Refer for suspected cancer a child or young person presenting with any of the following (NICE cancer guidelines 2015): 

  • A palpable abdominal mass

  • An unexplained enlarged abdominal organ

  • Unexplained visible haematuria.

Children with non-visible haematuria are very unlikely to have a urological cause. UTI and localised causes should be treated if indicated. If no other cause identified then patient should be referred to a general paediatrics initially for assessment

Refer patients for suspected cancer  presenting with any of the following:

  •  Proptosis
  • Unexplained back pain

  • Leg weakness

  • Unexplained urinary retention

Referrals - Neuroblastoma

Neuroblastoma presentation depends on the child’s age and dissemination of tumour

Please see Referral guidance for suspected cancer in children and young people produced by Children’s Cancer and Leukaemia Group for detail on symptoms/signs of neuroblastoma.

These children should be referred directly to ED or via the USC (2WW) pathway depending on clinical scenario.

Skin Cancer

Please note that skin cancer is exceptionally rare in children. Please see advice from the BNSSG cancer transformation team (updated June 2018):

Fast growing skin lesions without a diagnosis should be considered for referral, please include history and examination findings of the lesion to support this referral.

When melanoma occurs in childhood it is usually atypical or amelanotic.

Moles that appear in childhood that gradually grow/ become more raised or are very dark are normal and should not raise a concern about melanoma.

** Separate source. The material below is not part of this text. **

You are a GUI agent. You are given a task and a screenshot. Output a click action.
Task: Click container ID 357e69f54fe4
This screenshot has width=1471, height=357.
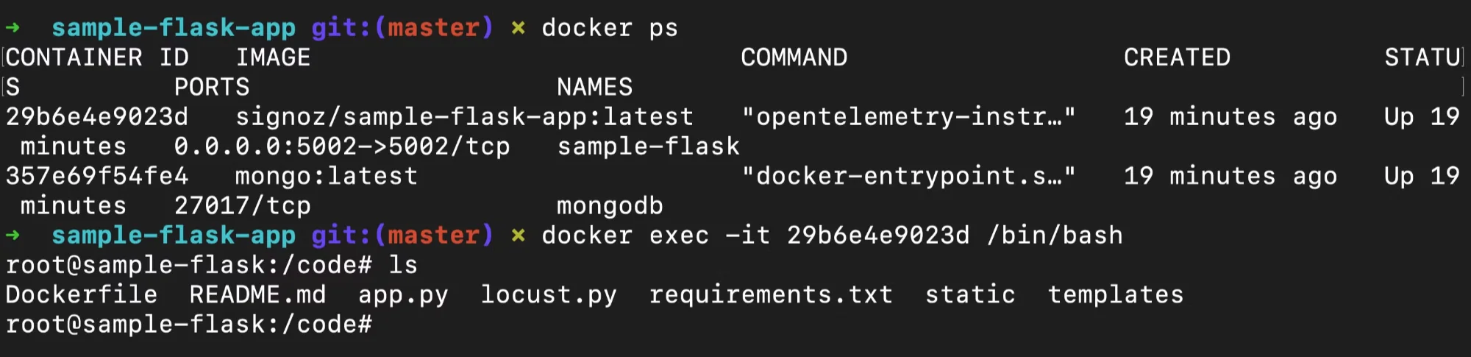coord(97,176)
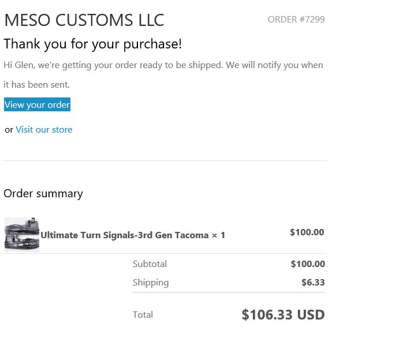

If a skin lesion is suspicious of cancer then refer using the Suspected Childhood Referral Guidance and Form.

Lymphadenopathy

Please see advice below taken from the USC (2WW) form:

Benign reactive lymphadenopathy is very common in childhood, and not of concern. Palpable benign lymph nodes may remain present for many months without regressing completely, which is normal. Characteristics of benign lymphadenopathy are:

  • Small, mobile lymph nodes that often ‘wax and wane’ in size with intercurrent infections
  • Usually cervical, in anterior or posterior triangle, and/or occipital region
  • General well child
  • Not associated with any of the listed concerning systemic symptoms below

Consider referral to secondary care for assessment of lymphadenopathy if any of the following:

  • Lymphadenopathy of axillae or supra-clavicular regions
  • Large nodes >2cm diameter (not small ‘shotty’ ones) in the groins or neck
  • Accompanied by concerning symptoms such as unexplained fever, night sweats, shortness of breath (especially when lying flat), pruritis, unexplained back pain, or unexplained weight loss

If a child has potentially concerning lymphadenopathy, please examine the whole body and describe the size and location of the nodes in the ‘clinical details’ section of the referral form, plus any associated symptoms.